Using the information:
a) Edit the passage on God hardening hearts: write it out from "He hath mercy" up to and including "an occasion of their hardening.", putting "governance" in place of "providence".
b) Answer these questions about the passage on God hardening hearts, one answer per line:
(i) In how many ways is God said to harden men?
(ii) Which Bible reference is given where dirt is called a parable?
(iii) Which verse is cited for the words "I will be gracious to whom I will be gracious"?
c) Rewrite the paragraph of the passage on God hardening hearts that begins "There it is." as a shorter bulleted list, keeping its main points.

Excerpted passage:

--*--

He hath mercy on some, and hardeneth others. When God is here spoken of as hardening some of the children of men, it is not to be understood that God by any positive efficiency hardens any man’s heart. There is no positive act in God, as though he put forth any power to harden the heart. To suppose any such thing would be to make God the immediate author of sin. God is said to harden men in two ways: by withholding the powerful influences of his Spirit, without which their hearts will remain hardened, and grow harder and harder; in this sense he hardens them, as he leaves them to hardness. And again, by ordering those things in his providence which, through the abuse of their corruption, become the occasion of their hardening. Thus God sends his word and ordinances to men which, by their abuse, prove an occasion of their hardening.

There it is. YHWH is YHWH. God is God. Because of the curse, for soil to grow hard and wild, nothing need be done but let it alone. So it is with man’s heart. So it is because of man’s heart. Dirt is a parable (Matthew 13:1–7). Soil isn’t self-softening. The Farmer doesn’t just spread the good seed, He preps the soil. We’re rocks. God restrains. If He did not, we would plunge into darkness. Down. Down. Down. This is our sinful trajectory. We are totally depraved. Sure, we’re not as wicked as we could be, but we are totally, altogether wicked. None does good. Any “civil virtue” we may exhibit is really “pretty idolatry.” In unbeliever’s every “good” act, something is being worshipped, and it ain’t Jesus, or they wouldn’t be unbelievers. Wickedness is in every crevice of our being: will, affections, desires, thoughts, inclinations, et cetera. We’re not a sin blackout, but every part is shaded in. We’re not naturally good. We’re subdued, limited, restrained, and most importantly, graced. Should God let the rocks fall, it would be nothing but an act of justice; a holy, righteous judgment on every son of Adam.

YHWH is YHWH. This is His prerogative. “I will make all my goodness pass before you and will proclaim before you my name ‘The LORD.’ And I will be gracious to whom I will be gracious, and will show mercy on whom I will show mercy (Exodus 33:19).” “The LORD,” meaning YWHW, and YWHW, in part meaning, “I will show mercy on whom I will show mercy.” Some receive mercy. Some receive justice. No one receives injustice. Behind all of this: YWHW. “You will say to me then, ‘Why does he still find fault? For who can resist his will?’ But who are you, O man, to answer back to God? Will what is molded say to its molder, ‘Why have you made me like this?’ Has the potter no right over the clay, to make out of the same lump one vessel for honorable use and another for dishonorable use? What if God, desiring to show his wrath and to make known his power, has endured with much patience vessels of wrath prepared for destruction, in order to make known the riches of his glory for vessels of mercy, which he has prepared beforehand for glory (Romans 9:19–23).” Justice justly falls on some to magnify the graciousness of grace. “But we all deserve grace!” Isn’t that a contradiction? Further, if we’re not in hell, we’re all experiencing some degree of grace (common, non-salvific grace, but grace nonetheless) and spurning it, thus proving, we don’t at all, all deserve grace.

--*--

Items from a dataset:
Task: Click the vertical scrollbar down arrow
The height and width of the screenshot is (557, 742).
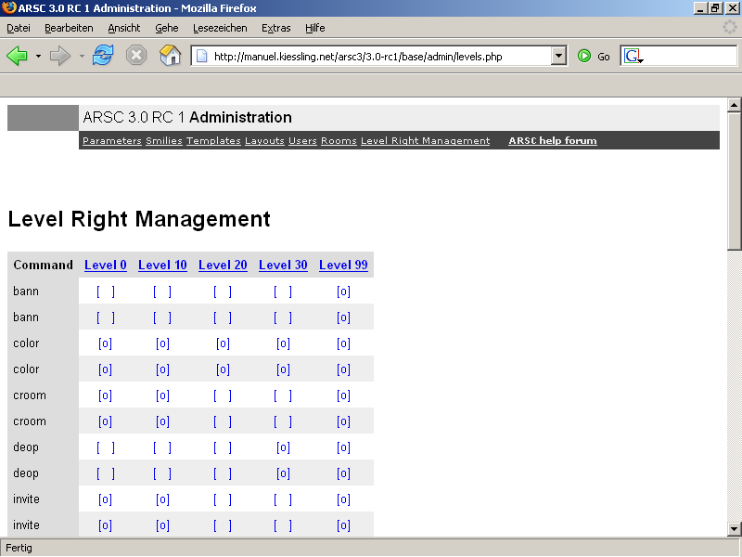Action: click(735, 528)
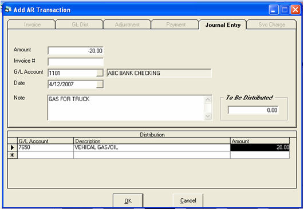Open the Date picker button
The image size is (304, 209).
click(x=100, y=85)
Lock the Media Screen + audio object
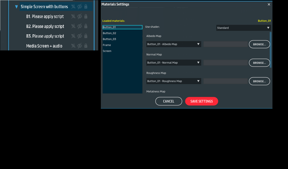Image resolution: width=288 pixels, height=169 pixels. click(x=86, y=46)
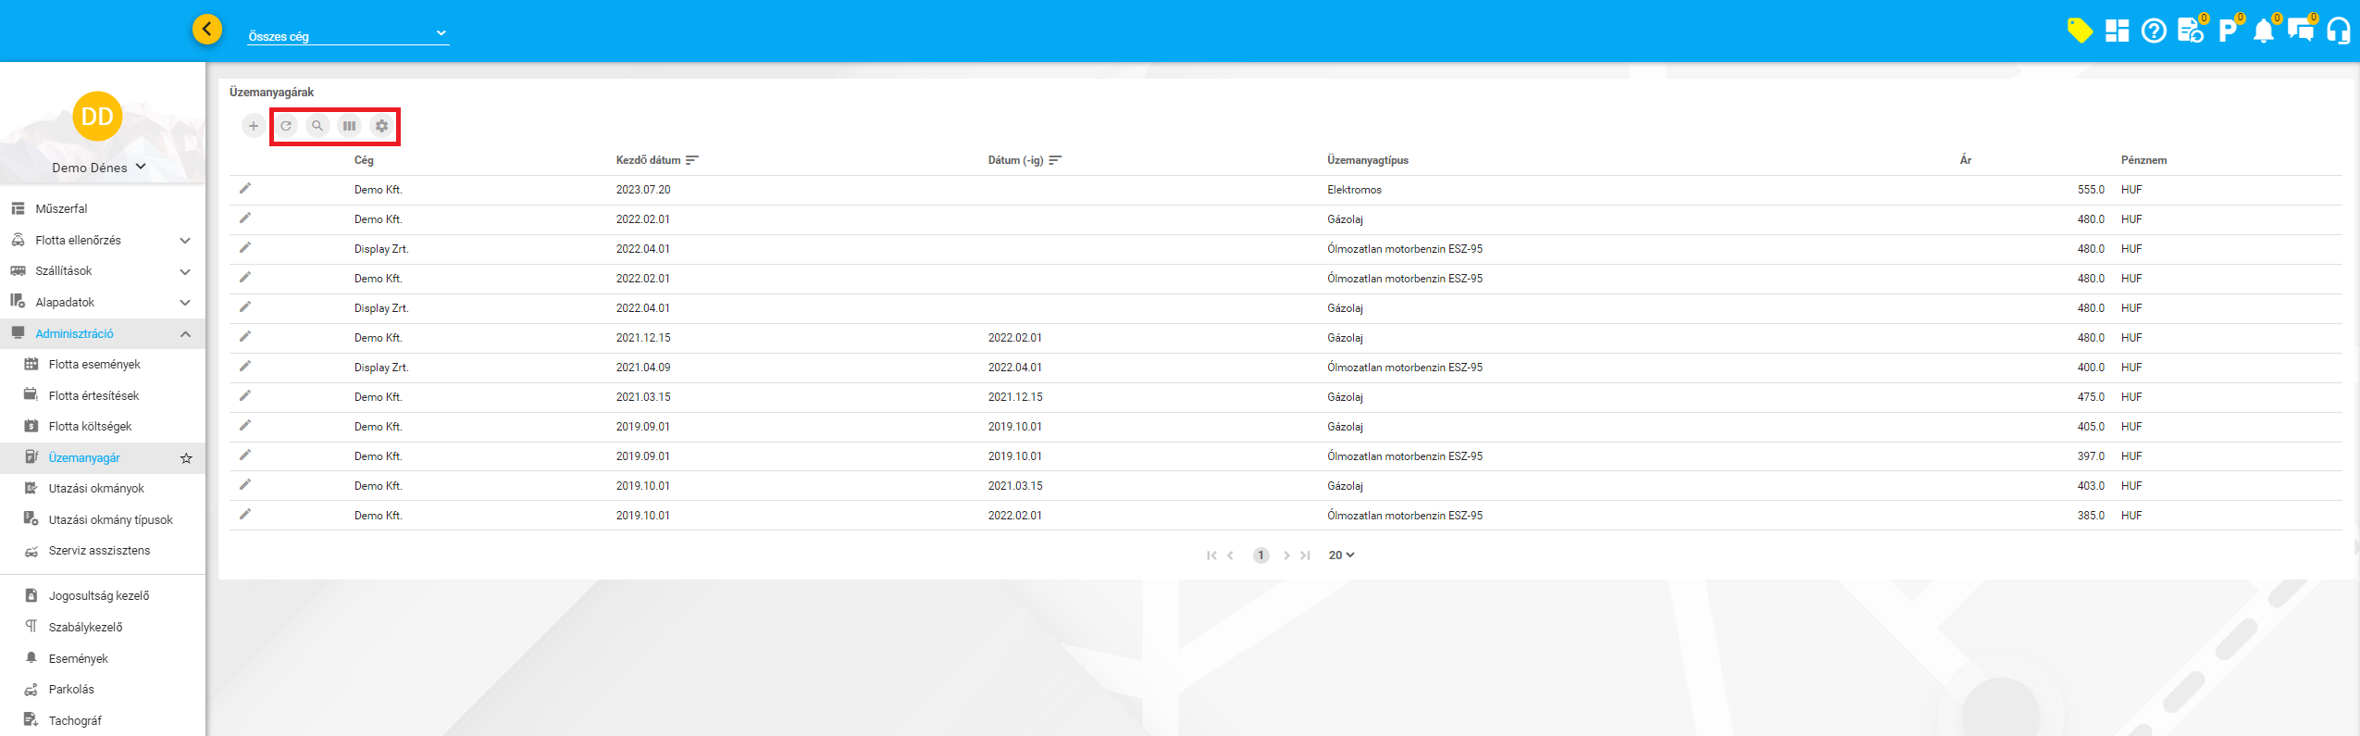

--*--

Answers by task:
a)
He hath mercy on some, and hardeneth others. When God is here spoken of as hardening some of the children of men, it is not to be understood that God by any positive efficiency hardens any man’s heart. There is no positive act in God, as though he put forth any power to harden the heart. To suppose any such thing would be to make God the immediate author of sin. God is said to harden men in two ways: by withholding the powerful influences of his Spirit, without which their hearts will remain hardened, and grow harder and harder; in this sense he hardens them, as he leaves them to hardness. And again, by ordering those things in his governance which, through the abuse of their corruption, become the occasion of their hardening. Thus God sends his word and ordinances to men which, by their abuse, prove an occasion of their hardening.

b)
(i) Two ways.
(ii) Matthew 13:1–7.
(iii) Exodus 33:19.

c)
- Because of the curse, soil grows hard and wild if left alone, and so does man's heart.
- Soil is not self-softening; the Farmer prepares the soil as well as spreading the seed.
- God restrains people; without that restraint they would plunge into darkness.
- People are totally depraved, though not as wicked as they could be, and wickedness reaches every part of them: will, affections, desires, thoughts and inclinations.
- An unbeliever's "civil virtue" is really "pretty idolatry," since something other than Jesus is being worshipped.
- People are not naturally good but are subdued, limited, restrained and, above all, graced.
- If God let the rocks fall, it would be only an act of justice on every son of Adam.